“Bıraksın yakamı” diyerek birlikte yaşamaktan kaçınma duygusal şiddet oluşturmakla boşanma sebebidir
Koca, eşinin ortak haneye dönmesi için 29.12.2003 tarihinde ihtar talebinde bulunmuş, bu ihtara dayanarak 12.05.2004 tarihinde açtığı “terk sebebine dayanan boşanma” davası ile bununla birleşen kadının 05.02.2004 tarihinde açtığı Türk Medeni Kanununun 197/2.maddesine dayanan nafaka davası reddedilmiş, her iki karar da kanun yollarından geçerek kesinleşmiştir. Tarafların, sözü edilen bu davalardan sonra biraya gelmedikleri anlaşılmaktadır. Koca tanıklarının, kadınla ilgili beyanları başkalarından duyduklarına dayanmakta olup, sabit kabul edilemez. Bu nedenle, davalı-
karşı davacı kadının sadakat yükümlülüğüne aykırı davrandığına ilişkin bir delil bulunmadığı gibi, ihtar isteğinden sonra başkaca kusurlu bir davranışı da ispatlanamamıştır. Davacı-karşı davalı (koca)’nm ise, Almanya’daki evin kilidini değiştirerek eşini eve kabul etmediği ve “…bıraksın yakamı” diyerek birlikte yaşamaktan kaçındığı toplanan delillerle gerçekleşmiştir. Bu halde, koca tamamen kusurlu olup, dava açmakta haklı değildir.
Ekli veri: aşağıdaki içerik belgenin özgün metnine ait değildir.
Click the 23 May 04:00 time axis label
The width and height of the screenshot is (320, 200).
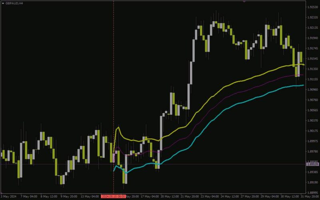pos(209,196)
Öyleyse kocanın boşanma davasının reddine, kadının karşı boşanma davasının kabulü ile tarafların boşanmalarına (TMK. md. 166/1) karar verilmesi gerekirken, yazılı şekilde hüküm kurulması doğru bulunmamıştır. (Y2HD, 05.07.2011, E. 2011/10789, K. 2011/11466.)